Asia, which was slower to lift Covid travel curbs, is set for some of the biggest changes as demand swells, Amex GBT said in its Air Monitor 2023. The region’s relatively strong economic prospects could also push up prices, it said.
Drivers of fare increases globally include inflation, rising fuel costs and capacity constraints. Higher fares between Europe and Asia also reflect the impact of rerouting to avoid Russian airspace, which is off-limits to many airlines following war with Ukraine. The detour can add as much as three hours to journeys, pushing up fuel consumption and costs.
Ticket prices are already elevated from before the pandemic, which wreaked havoc on travel and forced airlines to slash capacity. Major markets like the US and Europe then struggled to cope with the surge in demand when restrictions were lifted.
The 12 per cent Asia-Europe increase relates to economy fares, while business-class tickets for flights between the continents are forecast to rise 7.6 per cent on average. North America-Asia fares could jump 5.6 per cent in business.
One of the biggest changes will be for business-class tickets within Australia, which are forecast to rise about 19 per cent, according to the report. While demand is back around pre-Covid levels, airlines have cut capacity to deal with issues such as staff shortages and high fuel costs, causing ticket prices to climb.
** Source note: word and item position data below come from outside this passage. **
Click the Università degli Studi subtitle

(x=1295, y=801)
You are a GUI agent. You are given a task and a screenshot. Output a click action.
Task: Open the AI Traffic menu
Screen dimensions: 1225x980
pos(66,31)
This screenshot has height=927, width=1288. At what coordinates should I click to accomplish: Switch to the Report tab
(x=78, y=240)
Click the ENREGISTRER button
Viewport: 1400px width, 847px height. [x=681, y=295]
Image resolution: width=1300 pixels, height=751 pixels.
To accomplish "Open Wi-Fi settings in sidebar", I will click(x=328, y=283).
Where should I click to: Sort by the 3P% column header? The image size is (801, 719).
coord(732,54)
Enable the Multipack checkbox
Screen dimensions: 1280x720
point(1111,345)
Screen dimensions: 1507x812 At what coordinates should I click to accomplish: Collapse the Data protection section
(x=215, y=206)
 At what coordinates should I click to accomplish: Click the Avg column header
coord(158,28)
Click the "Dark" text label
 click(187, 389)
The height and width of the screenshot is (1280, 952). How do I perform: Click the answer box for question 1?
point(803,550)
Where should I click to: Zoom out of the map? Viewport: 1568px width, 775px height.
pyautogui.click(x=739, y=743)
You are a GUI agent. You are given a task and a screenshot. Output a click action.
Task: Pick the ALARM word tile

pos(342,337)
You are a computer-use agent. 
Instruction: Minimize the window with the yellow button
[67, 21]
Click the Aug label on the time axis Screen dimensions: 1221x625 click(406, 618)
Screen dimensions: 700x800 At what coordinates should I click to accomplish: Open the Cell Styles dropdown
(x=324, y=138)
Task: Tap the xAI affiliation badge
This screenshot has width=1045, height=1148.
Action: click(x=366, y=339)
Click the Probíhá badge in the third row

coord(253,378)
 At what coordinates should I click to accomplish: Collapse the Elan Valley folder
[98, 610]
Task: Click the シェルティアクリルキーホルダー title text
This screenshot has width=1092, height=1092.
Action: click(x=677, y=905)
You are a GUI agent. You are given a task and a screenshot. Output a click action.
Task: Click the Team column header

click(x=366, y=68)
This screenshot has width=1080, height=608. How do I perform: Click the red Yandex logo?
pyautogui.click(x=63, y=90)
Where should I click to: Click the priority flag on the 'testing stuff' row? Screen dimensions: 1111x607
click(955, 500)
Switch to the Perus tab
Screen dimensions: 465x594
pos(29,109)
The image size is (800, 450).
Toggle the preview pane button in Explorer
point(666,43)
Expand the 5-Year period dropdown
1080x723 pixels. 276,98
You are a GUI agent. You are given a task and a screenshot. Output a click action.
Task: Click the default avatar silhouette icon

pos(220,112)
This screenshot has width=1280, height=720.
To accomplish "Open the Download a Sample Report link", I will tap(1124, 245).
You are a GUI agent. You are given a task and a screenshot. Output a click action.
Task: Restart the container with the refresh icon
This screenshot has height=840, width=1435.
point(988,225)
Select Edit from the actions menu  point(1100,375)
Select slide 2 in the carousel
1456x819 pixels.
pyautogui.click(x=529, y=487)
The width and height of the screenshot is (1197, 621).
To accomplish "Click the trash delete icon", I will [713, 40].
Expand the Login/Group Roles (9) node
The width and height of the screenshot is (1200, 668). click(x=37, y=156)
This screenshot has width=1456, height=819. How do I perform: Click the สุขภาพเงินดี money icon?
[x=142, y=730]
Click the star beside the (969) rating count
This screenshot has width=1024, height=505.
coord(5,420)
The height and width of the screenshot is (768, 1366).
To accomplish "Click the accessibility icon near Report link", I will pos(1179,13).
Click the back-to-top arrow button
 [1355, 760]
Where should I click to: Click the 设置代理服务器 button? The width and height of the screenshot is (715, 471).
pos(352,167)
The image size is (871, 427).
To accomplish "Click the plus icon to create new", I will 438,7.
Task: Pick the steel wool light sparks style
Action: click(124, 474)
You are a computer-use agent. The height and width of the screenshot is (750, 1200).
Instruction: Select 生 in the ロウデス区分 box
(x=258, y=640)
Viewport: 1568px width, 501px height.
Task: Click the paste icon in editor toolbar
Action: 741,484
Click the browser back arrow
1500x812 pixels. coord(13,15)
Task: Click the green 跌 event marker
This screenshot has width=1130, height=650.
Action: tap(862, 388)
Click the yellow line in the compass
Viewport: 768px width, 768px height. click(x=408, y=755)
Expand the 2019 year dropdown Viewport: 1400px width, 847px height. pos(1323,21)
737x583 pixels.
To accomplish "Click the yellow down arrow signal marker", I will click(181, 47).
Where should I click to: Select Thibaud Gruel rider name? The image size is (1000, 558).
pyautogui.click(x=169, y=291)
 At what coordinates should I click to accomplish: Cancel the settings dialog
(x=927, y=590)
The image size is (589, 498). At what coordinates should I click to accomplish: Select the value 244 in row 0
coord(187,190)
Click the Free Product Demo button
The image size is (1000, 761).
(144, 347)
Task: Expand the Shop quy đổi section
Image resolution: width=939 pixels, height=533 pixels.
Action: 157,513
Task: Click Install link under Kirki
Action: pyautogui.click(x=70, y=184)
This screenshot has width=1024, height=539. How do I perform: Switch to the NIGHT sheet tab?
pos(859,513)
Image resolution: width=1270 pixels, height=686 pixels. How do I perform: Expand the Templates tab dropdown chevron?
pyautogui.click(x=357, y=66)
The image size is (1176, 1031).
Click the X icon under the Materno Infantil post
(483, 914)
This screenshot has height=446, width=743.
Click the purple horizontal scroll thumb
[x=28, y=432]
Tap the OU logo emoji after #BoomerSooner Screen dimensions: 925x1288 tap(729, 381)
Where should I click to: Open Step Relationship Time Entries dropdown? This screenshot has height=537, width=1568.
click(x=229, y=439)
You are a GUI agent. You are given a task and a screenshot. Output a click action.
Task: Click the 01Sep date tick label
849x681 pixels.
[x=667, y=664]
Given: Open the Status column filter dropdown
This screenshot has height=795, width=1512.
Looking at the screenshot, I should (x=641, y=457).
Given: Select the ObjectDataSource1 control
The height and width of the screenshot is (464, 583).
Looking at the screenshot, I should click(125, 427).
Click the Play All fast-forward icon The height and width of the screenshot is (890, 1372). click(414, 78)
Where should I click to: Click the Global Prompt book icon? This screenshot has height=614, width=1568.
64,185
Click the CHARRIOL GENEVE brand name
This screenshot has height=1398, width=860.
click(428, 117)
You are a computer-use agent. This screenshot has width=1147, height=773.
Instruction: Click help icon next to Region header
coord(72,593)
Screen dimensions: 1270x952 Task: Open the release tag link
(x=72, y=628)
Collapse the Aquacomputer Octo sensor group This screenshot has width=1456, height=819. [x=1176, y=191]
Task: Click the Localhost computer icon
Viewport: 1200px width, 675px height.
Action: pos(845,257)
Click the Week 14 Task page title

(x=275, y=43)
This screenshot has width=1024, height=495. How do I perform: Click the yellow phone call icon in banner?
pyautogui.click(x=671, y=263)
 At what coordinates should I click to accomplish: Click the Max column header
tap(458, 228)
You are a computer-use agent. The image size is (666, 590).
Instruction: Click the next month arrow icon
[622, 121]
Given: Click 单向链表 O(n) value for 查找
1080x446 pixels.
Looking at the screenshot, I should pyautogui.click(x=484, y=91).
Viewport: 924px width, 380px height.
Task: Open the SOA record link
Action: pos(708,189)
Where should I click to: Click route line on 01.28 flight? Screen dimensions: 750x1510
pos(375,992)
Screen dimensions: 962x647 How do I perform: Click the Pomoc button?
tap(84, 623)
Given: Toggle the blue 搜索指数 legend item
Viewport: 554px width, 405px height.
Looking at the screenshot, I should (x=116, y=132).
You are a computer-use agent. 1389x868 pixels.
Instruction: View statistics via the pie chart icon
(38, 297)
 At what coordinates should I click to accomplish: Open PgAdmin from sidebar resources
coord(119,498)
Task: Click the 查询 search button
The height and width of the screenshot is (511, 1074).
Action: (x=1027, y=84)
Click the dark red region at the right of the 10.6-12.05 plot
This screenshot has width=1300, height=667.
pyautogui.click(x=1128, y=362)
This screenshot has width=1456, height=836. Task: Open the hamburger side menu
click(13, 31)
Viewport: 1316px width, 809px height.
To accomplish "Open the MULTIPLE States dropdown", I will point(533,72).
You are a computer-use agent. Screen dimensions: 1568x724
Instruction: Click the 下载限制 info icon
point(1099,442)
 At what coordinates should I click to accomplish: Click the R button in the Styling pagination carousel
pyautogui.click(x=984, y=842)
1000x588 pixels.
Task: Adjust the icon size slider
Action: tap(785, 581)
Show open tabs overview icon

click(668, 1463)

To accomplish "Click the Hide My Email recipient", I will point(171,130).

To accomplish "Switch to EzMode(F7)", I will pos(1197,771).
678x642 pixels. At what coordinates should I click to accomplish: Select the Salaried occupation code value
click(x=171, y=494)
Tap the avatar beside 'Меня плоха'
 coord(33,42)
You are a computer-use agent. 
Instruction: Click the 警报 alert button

With Europe also seeing a shortfall of airline capacity versus demand, intra-regional airfares are expected to climb 6 per cent in business and 5.5 per cent in economy next year, Amex GBT said. The increase won’t be as sharp within North America, where fares are set to rise about 3 per cent in both cabin classes. North America-Europe fares will be 3.7 per cent higher than 2022.
Compared with 2019, economy-class airfares from Asia to North America will be almost 23 per cent higher and business will be about 15 per cent more expensive.
“Travel is rebounding in Asia Pacific and expected to grow as countries continue to reopen, but the current global economic headwinds show continued turbulence lies ahead,” said Harris Manlutac, Asia-Pacific head of consulting at Amex GBT. People’s tolerance will be tested, but it won’t alter the fundamental need for travel, he said.